Thinking 10X requires you to use all the tools covered here to go back to first principles and consider just how good something could be.

Take Uber: the experience of simply tapping your phone, getting in to a car and then getting out at your destination is definitely 10X better than the old ride hailing, fumbling around for change and shouting directions at the driver way of old.

Take your own speciality in real estate and rethink it. Make it 10X better. 

16. Winners think Better before Cheaper and Revenue before Cost. Losers the opposite.

This last difference between winners and losers is inspired by another Harvard Business Review article, this time written by Michael Raynor entitled ‘Three Rules for Making a Company Truly Great’ (https://hbr.org/2013/04/three-rules-for-making-a-company-truly-great)

The three rules are:

  1. Better before cheaper—in other words, compete on differentiators other than price.

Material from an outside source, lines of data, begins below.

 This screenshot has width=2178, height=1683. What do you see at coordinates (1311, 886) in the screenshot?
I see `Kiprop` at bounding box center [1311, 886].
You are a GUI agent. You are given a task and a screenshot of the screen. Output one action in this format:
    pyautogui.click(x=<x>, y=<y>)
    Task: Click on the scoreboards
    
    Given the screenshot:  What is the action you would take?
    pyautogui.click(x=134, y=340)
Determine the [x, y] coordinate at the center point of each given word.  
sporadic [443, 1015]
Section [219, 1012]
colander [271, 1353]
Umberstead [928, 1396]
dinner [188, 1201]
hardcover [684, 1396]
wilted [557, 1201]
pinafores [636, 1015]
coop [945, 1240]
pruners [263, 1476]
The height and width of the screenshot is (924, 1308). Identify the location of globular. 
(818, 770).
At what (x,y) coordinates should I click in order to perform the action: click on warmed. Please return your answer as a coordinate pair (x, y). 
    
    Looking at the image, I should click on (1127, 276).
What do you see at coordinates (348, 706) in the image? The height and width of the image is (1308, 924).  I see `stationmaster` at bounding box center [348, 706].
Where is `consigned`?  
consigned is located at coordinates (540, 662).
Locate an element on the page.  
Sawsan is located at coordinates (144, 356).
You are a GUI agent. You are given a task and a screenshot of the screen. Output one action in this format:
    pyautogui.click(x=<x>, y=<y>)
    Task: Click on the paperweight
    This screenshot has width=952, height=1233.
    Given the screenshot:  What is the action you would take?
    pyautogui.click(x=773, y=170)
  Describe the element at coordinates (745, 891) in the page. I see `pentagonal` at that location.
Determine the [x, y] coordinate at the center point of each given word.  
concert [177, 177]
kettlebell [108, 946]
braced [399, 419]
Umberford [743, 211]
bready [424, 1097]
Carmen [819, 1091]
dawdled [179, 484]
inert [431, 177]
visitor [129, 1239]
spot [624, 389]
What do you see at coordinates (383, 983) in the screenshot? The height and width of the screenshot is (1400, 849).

  2. Revenue before cost—that is, prioritize increasing revenue over reducing costs.

  3. There are no other rules—so change anything you must to follow Rules 1 and 2.

For me these are what PropTech and Future Real Estate should be all about; Aspiring to being better, and pricing accordingly, not looking to cut costs and price your way down to gaining a customer.

They used to say you could not brand real estate. And maybe in a product centric industry that might have been true. But in the world of new real estate, where the service, the UX, you deliver is what sets you apart, you assuredly can. Putting better before cheaper and revenue before cost is a core component of how to do it.

So that’s it, 16 differences between winners and losers in the new world of PropTech driven real estate. Mostly representing a new mindset, inspired by the best companies in the technology sector. Not only might these companies be amongst our best customers, they have much in their DNA we can learn from.